At its least harmful, according to John, the shutdown has contributed to long-term “uncertainty,” an industry buzzword since the Macondo prospect blowout in 2010. Investors and drillers are just coming to grips with what is required of them per stringent safety regulations attributable to the Deepwater Horizon rig disaster, John said, and now future projects are in a state of limbo until Congress can resolve its gridlock.

“I think the unfortunate challenges that we have in the oil and gas industry, we fight Mother Nature and a lot of elements,” John said. “This is kind of an unforced error on us.”

In the immediate future, BSEE’s operation as the safety enforcer and permit grantor is most important to the industry. The bureau, with 369 employees furloughed, is still processing applications for drilling permits and conducting routine inspections of ongoing operations and those needed to commence new drilling, according to its contingency plan.

Meanwhile, services and programs BSEE has ceased are:

– Training programs at the National Oil Spill Response and Research Renewable Test Facility.
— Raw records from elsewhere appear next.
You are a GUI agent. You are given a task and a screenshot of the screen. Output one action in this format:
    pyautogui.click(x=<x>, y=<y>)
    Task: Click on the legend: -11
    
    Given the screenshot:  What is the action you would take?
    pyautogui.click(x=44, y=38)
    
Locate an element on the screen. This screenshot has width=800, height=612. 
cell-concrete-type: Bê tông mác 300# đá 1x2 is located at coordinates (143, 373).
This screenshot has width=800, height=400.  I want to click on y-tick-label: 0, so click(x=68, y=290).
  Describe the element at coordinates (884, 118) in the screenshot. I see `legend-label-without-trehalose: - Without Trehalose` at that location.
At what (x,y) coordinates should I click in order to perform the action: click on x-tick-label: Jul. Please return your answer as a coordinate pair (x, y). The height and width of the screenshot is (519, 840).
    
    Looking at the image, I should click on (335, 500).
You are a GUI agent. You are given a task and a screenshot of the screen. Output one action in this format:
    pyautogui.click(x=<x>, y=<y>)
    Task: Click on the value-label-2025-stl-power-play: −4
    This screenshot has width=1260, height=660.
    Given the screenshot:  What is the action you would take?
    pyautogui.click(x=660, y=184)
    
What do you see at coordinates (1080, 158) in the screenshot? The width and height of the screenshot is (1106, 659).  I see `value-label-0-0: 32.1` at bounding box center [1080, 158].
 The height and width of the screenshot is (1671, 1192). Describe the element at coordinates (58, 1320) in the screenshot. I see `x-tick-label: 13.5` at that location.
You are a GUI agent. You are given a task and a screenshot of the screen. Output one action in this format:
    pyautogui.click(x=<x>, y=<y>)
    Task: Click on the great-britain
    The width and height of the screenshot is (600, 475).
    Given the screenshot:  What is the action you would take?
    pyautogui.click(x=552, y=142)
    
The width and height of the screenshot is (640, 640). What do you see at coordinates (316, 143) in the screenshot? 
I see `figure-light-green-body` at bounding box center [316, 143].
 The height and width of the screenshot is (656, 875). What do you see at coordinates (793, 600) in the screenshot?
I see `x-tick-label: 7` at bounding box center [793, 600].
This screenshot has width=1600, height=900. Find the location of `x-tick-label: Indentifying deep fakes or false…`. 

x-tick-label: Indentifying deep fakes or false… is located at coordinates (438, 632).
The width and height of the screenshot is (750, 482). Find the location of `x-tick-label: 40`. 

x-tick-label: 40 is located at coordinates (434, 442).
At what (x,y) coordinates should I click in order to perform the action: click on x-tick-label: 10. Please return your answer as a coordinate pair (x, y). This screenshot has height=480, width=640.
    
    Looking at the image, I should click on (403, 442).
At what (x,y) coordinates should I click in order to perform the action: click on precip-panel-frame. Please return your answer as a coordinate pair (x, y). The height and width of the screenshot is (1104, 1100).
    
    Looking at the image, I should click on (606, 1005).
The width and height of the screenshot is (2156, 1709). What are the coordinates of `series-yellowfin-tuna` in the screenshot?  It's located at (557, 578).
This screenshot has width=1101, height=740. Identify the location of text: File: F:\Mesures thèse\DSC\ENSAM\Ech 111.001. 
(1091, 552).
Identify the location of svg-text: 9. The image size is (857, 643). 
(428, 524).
– Drafting of new regulations.

– Scientific studies not related to “major ongoing activities.”

BOEM manages environmental and economical aspects of OCS mining. Most of this department is shut down.

Employees will continue to support BSEE’s ongoing permit-related activities. The department will also be available to respond to emergencies.

However, Ocean Energy Management has stopped all work on National Environmental Policy Act-required impact statements and environmental assessments, which would hinder planned operations should the shutdown linger. NEPA approval is required to begin lease sales and plan reviews, vital benchmarks to begin new projects.

BOEM’s review of high bids from the western Gulf lease sale in August has also ceased, which will delay the actual transaction of leasing the property. Analysts labeled the sale as modest, as it drew about $102.4 million for 301,000 of 21 million available acres.